Contratações de profissionais acima dos 50 anos avançam, mas ainda enfrentam barreiras no mercado de trabalho

O envelhecimento acelerado da população brasileira começa a pressionar o mercado de trabalho a rever práticas históricas de contratação. Embora ainda de forma tímida, empresas têm ampliado a inclusão de profissionais com mais de 50 anos, movimento impulsionado tanto por mudanças demográficas quanto pela percepção de que a diversidade etária pode gerar ganhos reais de desempenho e competitividade.

Matéria do Valor Econômico de hoje, 12/01, de autoria de Adriana Fonseca, mostra que dados do Instituto Brasileiro de Geografia e Estatística (IBGE) indicam que, em 2060, cerca de um quarto da população brasileira terá 65 anos ou mais. O último Censo já mostra uma transformação em curso: o contingente de pessoas com 60 anos ou mais cresceu 56% em pouco mais de uma década, enquanto a parcela de crianças e jovens diminuiu. Esse cenário tem provocado reflexões no ambiente corporativo, ainda marcado por preconceitos etários.

Consultorias especializadas observam um avanço gradual. Segundo Juliana Ramalho, CEO da Talento Sênior, que atua na intermediação de profissionais acima dos 45 anos, o primeiro passo tem sido a conscientização das áreas de recursos humanos sobre vieses invisíveis nos processos seletivos. Para ela, muitas exclusões não estão formalizadas em políticas, mas ocorrem de maneira informal, a partir de filtros mentais adotados por equipes mais jovens. A empresa afirma ter mais do que dobrado o número de contratações desse público no último ano.

Movimento semelhante é identificado pela Maturi, consultoria focada em diversidade etária. De acordo com o CEO da empresa, Mórris Litvak, os programas evoluíram e deixaram de se concentrar apenas em funções operacionais. Hoje, iniciativas voltadas a cargos de gestão e posições técnicas especializadas começam a ganhar espaço, sobretudo em setores como tecnologia, finanças, varejo e serviços. Para ele, a contratação de profissionais seniores vem sendo cada vez mais encarada como estratégia de negócio, e não como ação assistencial.

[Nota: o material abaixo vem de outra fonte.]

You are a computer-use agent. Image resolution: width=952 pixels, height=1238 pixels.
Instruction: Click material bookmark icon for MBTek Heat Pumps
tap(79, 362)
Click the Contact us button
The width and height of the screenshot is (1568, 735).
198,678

Algumas grandes companhias já estruturaram políticas formais. A farmacêutica Eurofarma, detentora do selo Certified Age-Friendly Employer (CAFE), mantém desde 2021 um programa de contratação de profissionais seniores. Segundo a empresa, mais de 400 pessoas com 50 anos ou mais foram contratadas ou promovidas desde então, e o grupo mantém mais de mil colaboradores nessa faixa etária. A companhia afirma que a convivência entre diferentes gerações fortalece a tomada de decisão, preserva conhecimentos críticos e contribui para ambientes mais equilibrados.

Histórias individuais ilustram os desafios e avanços. Profissionais com extensa trajetória relatam dificuldades para avançar em processos seletivos, mesmo com qualificações compatíveis às vagas. Ainda assim, aqueles que conseguem se recolocar destacam o valor da experiência acumulada, da maturidade emocional e da capacidade de contribuir para decisões mais consistentes e para a formação de equipes mais jovens.

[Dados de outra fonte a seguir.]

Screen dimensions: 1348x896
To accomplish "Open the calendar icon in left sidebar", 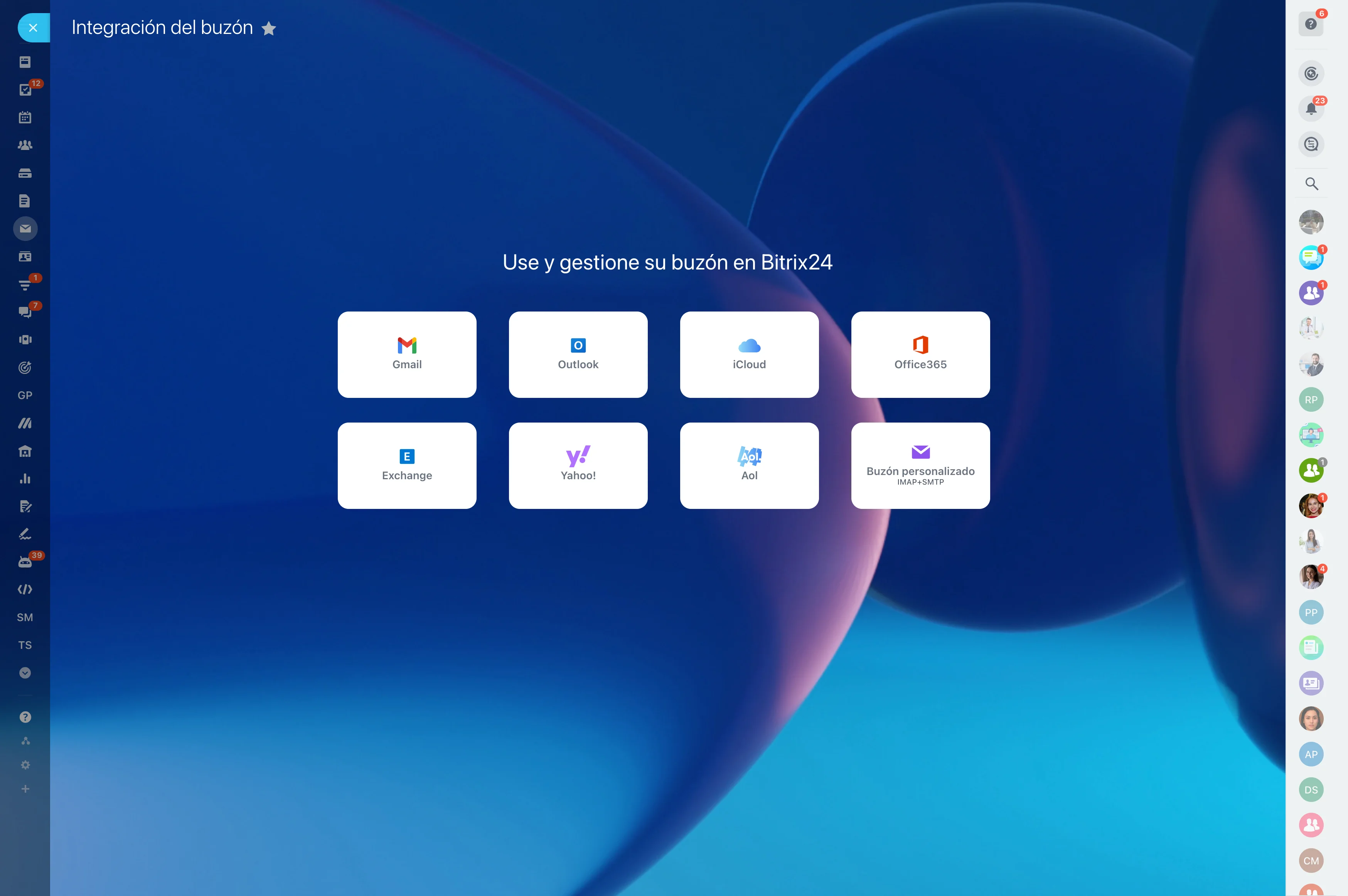I will click(x=25, y=118).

Na Accenture, por exemplo, um programa estruturado de diversidade etária foi criado em 2021. A empresa informa que mais de 500 pessoas acima dos 50 anos foram contratadas desde então e que atualmente cerca de 1.500 profissionais dessa faixa etária integram o quadro no Brasil. A estratégia inclui treinamentos para recrutadores, com foco na redução de vieses inconscientes, além de iniciativas específicas voltadas à reinvenção profissional.

Outras organizações do setor farmacêutico, como a Sanofi, também adotaram medidas semelhantes, como a retirada da idade na triagem de currículos e a criação de bancos de talentos voltados a profissionais mais experientes. A empresa aponta crescimento expressivo da participação de trabalhadores com 50 anos ou mais desde a implementação do programa.

Especialistas ressaltam, porém, que o etarismo ainda é uma das formas mais naturalizadas de discriminação no mercado de trabalho. A percepção de que profissionais mais velhos têm menor capacidade de adaptação ou produtividade persiste, apesar de evidências contrárias. Com o aumento da longevidade e a necessidade de carreiras mais longas, a inclusão etária tende a se tornar não apenas uma pauta de diversidade, mas uma exigência estrutural para a sustentabilidade das empresas.